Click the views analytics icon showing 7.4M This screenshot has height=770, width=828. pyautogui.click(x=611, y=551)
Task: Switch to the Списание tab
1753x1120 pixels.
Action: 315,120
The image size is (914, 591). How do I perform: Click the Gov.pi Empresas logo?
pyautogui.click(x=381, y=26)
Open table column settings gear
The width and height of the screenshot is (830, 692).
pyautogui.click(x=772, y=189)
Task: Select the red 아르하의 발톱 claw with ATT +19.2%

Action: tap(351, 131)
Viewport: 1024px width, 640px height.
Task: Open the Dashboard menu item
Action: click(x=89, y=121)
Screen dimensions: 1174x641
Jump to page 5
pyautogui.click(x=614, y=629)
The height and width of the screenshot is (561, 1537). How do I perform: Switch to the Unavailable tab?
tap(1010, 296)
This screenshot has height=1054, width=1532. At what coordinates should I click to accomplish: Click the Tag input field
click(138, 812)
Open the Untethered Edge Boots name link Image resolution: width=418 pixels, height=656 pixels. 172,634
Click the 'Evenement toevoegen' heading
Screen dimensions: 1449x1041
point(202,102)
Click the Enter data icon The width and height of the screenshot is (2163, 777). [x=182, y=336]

┄┄┄┄┄┄┄┄┄┄┄┄┄┄┄┄┄┄┄┄

WORK REQUEST: Extract every line of the records above that contains the word "icon".

WRITTEN RESPONSE:
Click the views analytics icon showing 7.4M This screenshot has height=770, width=828. pyautogui.click(x=611, y=551)
Click the Enter data icon The width and height of the screenshot is (2163, 777). [x=182, y=336]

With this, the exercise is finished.